III - a violência sexual, entendida como qualquer conduta que a constranja a presenciar, a manter ou a participar de relação sexual não desejada, mediante intimidação, ameaça, coação ou uso da força; que a induza a comercializar ou a utilizar, de qualquer modo, a sua sexualidade, que a impeça de usar qualquer método contraceptivo ou que a force ao matrimônio, à gravidez, ao aborto ou à prostituição, mediante coação, chantagem, suborno ou manipulação; ou que limite ou anule o exercício de seus direitos sexuais e reprodutivos;

Tipos penais que podem ser enquadrados nesse tipo de violência:      - Estupro (Art. 213, Código Penal; Art. 1o, V, Lei n. 8.072/1990)

- Estupro de vulnerável (Art. 217-A, Código Penal)

- Violação Sexual mediante fraude (Art. 215, Código Penal)

- Importunação sexual (Art. 215-A, Código Penal - Lei n. 13.718/2018)

- Induzimento para satisfazer a lascívia de outrem (Art. 218, Código Penal - menor de 14 anos; Art. 227, Código Penal - maior de 14 anos)

- Satisfação de lascívia na presença de criança ou adolescente (Art. 218-A, Código Penal)

- Assédio sexual (Art. 216-A, Código Penal)

 

  • Violência Patrimonial - Relacionada aos bens materiais ou objetos pessoais da vítima. Exemplos: reter, danificar ou destruir documentos, roupas, instrumentos de trabalho, etc.

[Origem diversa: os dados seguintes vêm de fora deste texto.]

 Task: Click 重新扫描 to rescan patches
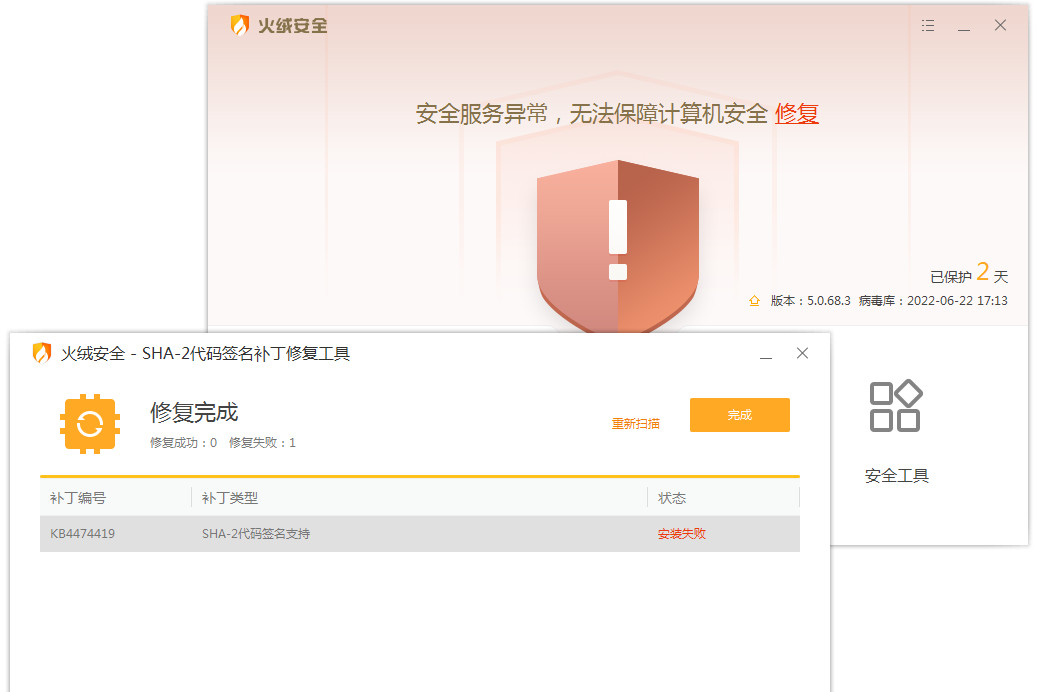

IV - a violência patrimonial, entendida como qualquer conduta que configure retenção, subtração, destruição parcial ou total de seus objetos, instrumentos de trabalho, documentos pessoais, bens, valores e direitos ou recursos econômicos, incluindo os destinados a satisfazer suas necessidades;

Tipos penais que podem ser enquadrados nesse tipo de violência:       - Furto (Art. 155, Código Penal)

- Roubo (Art. 157, Código Penal)

- Destruição ou ocultação de documentos da vítima (Art. 305, Código Penal)

- Dano (Art. 163, Código Penal)

 

  • Violência Moral - O(a) agressor(a) deprecia a imagem e a honra da vítima por meio de calúnia, difamação e injúria. Exemplo: tratar como idiota, afirmar que a vítima é mentirosa, vagabunda, entre outras.

V - a violência moral, entendida como qualquer conduta que configure calúnia, difamação ou injúria.

Tipos penais que podem ser enquadrados nesse tipo de violência:      - Calúnia (Art. 138, Código Penal)

- Injúria (Art. 140, Código Penal)

- Difamação (Art. 139, Código Penal)

- Divulgação de imagens de conteúdo sexual envolvendo crianças e adolescentes (Art. 241-A, Lei 8.069/1990)

- Divulgação de cena de estupro ou de cena de estupro de vulnerável, de cena de estupro ou de pornografia (Art. 218-C, Código Penal; Lei 13.718/2018)

- Descumprimento de Medida Protetiva de Urgência (Art. 24-A, Lei 11.340/2006)

 

MEDIDAS PROTETIVAS DE URGÊNCIA

Um dos mecanismos criados pela Lei para coibir e previnir essa violência.

E por se tratar de medida de urgência, a vítima pode solicitar a medida por meio da autoridade policial, ou do Ministério Público, que encaminhará o pedido ao juiz. A lei prevê que a autoridade judicial deverá decidir o pedido (liminar) no prazo de 48 horas após o pedido da vítima ou do Ministério Público.